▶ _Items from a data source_
══════════
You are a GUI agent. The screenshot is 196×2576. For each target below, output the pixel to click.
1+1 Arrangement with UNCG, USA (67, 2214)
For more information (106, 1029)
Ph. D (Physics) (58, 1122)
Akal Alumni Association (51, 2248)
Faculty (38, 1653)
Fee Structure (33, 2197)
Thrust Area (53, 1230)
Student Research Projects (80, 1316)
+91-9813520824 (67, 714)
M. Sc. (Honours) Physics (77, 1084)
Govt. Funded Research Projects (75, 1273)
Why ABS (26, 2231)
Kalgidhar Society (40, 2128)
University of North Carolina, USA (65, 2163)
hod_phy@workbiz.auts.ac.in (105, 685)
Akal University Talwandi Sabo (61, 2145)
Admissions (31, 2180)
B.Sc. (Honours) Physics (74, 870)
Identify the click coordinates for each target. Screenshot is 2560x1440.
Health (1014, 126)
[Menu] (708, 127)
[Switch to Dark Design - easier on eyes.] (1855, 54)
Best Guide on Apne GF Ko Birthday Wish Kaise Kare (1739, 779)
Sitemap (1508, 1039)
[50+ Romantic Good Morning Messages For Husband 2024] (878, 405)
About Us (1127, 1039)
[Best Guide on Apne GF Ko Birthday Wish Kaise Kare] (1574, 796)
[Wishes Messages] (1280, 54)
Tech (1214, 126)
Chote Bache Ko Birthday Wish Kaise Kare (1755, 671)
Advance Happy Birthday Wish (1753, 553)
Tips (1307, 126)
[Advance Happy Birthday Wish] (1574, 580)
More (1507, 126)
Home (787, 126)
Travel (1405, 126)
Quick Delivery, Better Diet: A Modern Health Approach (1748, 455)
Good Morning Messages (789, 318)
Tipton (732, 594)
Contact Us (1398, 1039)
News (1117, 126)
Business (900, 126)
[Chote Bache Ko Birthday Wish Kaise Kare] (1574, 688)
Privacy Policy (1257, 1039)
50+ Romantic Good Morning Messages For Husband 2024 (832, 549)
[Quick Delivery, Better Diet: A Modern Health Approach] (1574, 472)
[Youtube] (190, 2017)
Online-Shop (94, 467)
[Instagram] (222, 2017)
══════════
▶ _Work to complete_
Search the data above for the string "Diet" and return every line that has it.

▶ _Answer space_
Quick Delivery, Better Diet: A Modern Health Approach (1748, 455)
[Quick Delivery, Better Diet: A Modern Health Approach] (1574, 472)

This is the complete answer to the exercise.